- The cover art of the English version.
- Developer(s): AngelSmile
- Publisher(s): JP: AngelSmile; NA: G-Collections; WW: Jast USA (Remaster);
- Platform(s): Microsoft Windows; macOS; Linux;
- Release: JP: January 24, 2002; NA: January 1, 2004; WW: September 30, 2022 (Remaster);
- Genre(s): Visual novel, eroge
- Mode(s): Single-player

= Heart de Roommate =

2002 video game

Heart de Roommate (はあとdeルームメイト) is a Japanese adult visual novel developed by AngelSmile for Microsoft Windows. It was released in Japan in January 2002, and later received an English translation by G-Collections in 2004. The game was re-released by Jast USA in 2022 as Heart de Roommate Remastered, an updated version with enhanced visuals and support for the macOS and Linux operating systems.

== Gameplay ==
The gameplay in Heart de Roommate is standard for a visual novel. The player spends most of the time reading text onscreen which indicates the narration, inner thoughts, or dialogue of the characters. At different points in the game, the player will be faced with a decision between two or more choices, which may progress the player in a specific path in the game and have a positive or negative effect on the plot.

Heart de Roommate is divided into twenty-six different "episodes" to resemble an anime series, even having an episode preview for each upcoming episode. It also has a special episode in which the characters announce which character will be the main heroine for the next half of the game, depending on the choices made by the player, this episode may or may not appear.

== Story ==
Yusuke Sawada had just been transferred by his parents into a new school, Aiho Academy. But, unfortunately, his parents forgot to enroll him in the dorm, and the apartment he was planning on staying in burnt down as he arrived. While complaining about his current situation, he is mistaken for a panty thief and attacked by a girl, Asumi Hirota, who happens to be his former childhood acquaintance. After realizing who he is, Asumi assumes that he is there to threaten her, and becomes uneasy. Asumi, believing Yusuke has something on her, decides to do something for him under one condition: he must not tell anyone her secret. However, Yusuke does not know what the secret is, but decides to pretend he does. After Asumi explains her condition, Yusuke asks if Asumi can give him a place to stay, Asumi agrees and takes him to the girl's dorm, but, because the dorm doesn't let males in the dorm, she must sneak him in. After meeting the roommates, he is accepted (with some debates) into their room.

== Characters ==
- Yusuke Sawada (沢田 勇介, Sawada Yusuke)
The main character, whom the player takes the role of. He complains constantly about things going bad in his life and believes he has bad luck.

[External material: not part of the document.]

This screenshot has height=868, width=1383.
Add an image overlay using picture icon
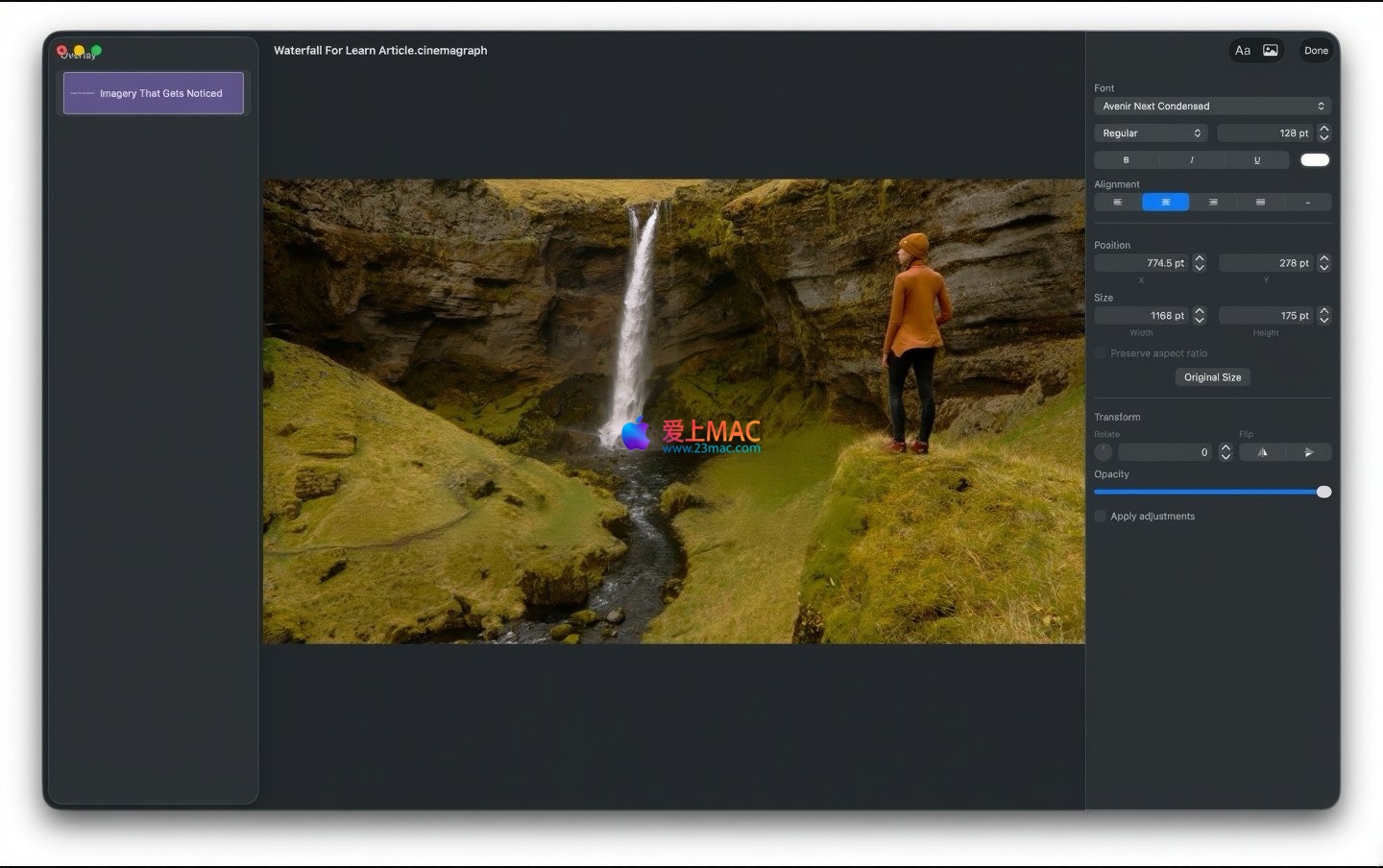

- Asumi Hirota (広田 明日美, Hirota Asumi) (Voiced by: Asamiya Saki)
The self-appointed leader of the roommates. She is very energetic and is constantly picking on Yusuke, she can become angry very quickly but, despite her outward appearance, is very kind and sweet. Later on the extra ending, she is known to have a dangerous disease.

- Tomoe Katsuragi (桂木 朋絵, Katsuragi Tomoe) (Voiced by: Izumi Maki)
She is a shy, sweet girl who cares deeply for her friends. When first meeting Yusuke she is very shy toward him as she isn't good with guys, but as time passes, she grows to like him.

- Marumu Ogamayama (小熊山 まるむ, Ogumayama Marumu) (Voiced by: Michiru Yuimoto)
A very strange and quiet girl who shows very little emotion. She doesn't say much but when she does talk, it is usually in a joking manner. Her lack of emotion is due to an accident which damaged her brain causing her to lose all of her emotions.

- Namiki Honjo (本庄 なみき, Honjō Namiki)
Yusuke's cousin who makes him call her sister. She is just as energetic as Asumi and even has a similar hair style and color to her. She is a little older than the roommates but is in the same grade as them.

- Yoshiko Yagami (八神 良子, Yagami Yoshiko)
She is the homeroom teacher of the four roommates and is very kind to her students, even will to bend rules as to get them out of trouble and putting her own self on the line to help them.

==Remaster==
In September 2022, Jast USA released a remaster of Heart de Roommate, titled Heart de Roommate Remastered. The remaster features high definition visuals, improved user interfaces, and additional ports to macOS and Linux.

==Reception==
Heart de Roommate has received generally positive reviews. In his review of the game, HonestGamers Editor-in-Chief Jason Venter stated "Heart de Roommate should be considered a must-have for anyone interested in seeing the genre’s best without feeling like a complete pervert." Russian gaming magazine Strana Igr gave the game an informal 8/10 score, while simultaneously cautioning against playing Heart de Roommate as a first introduction to Japanese media.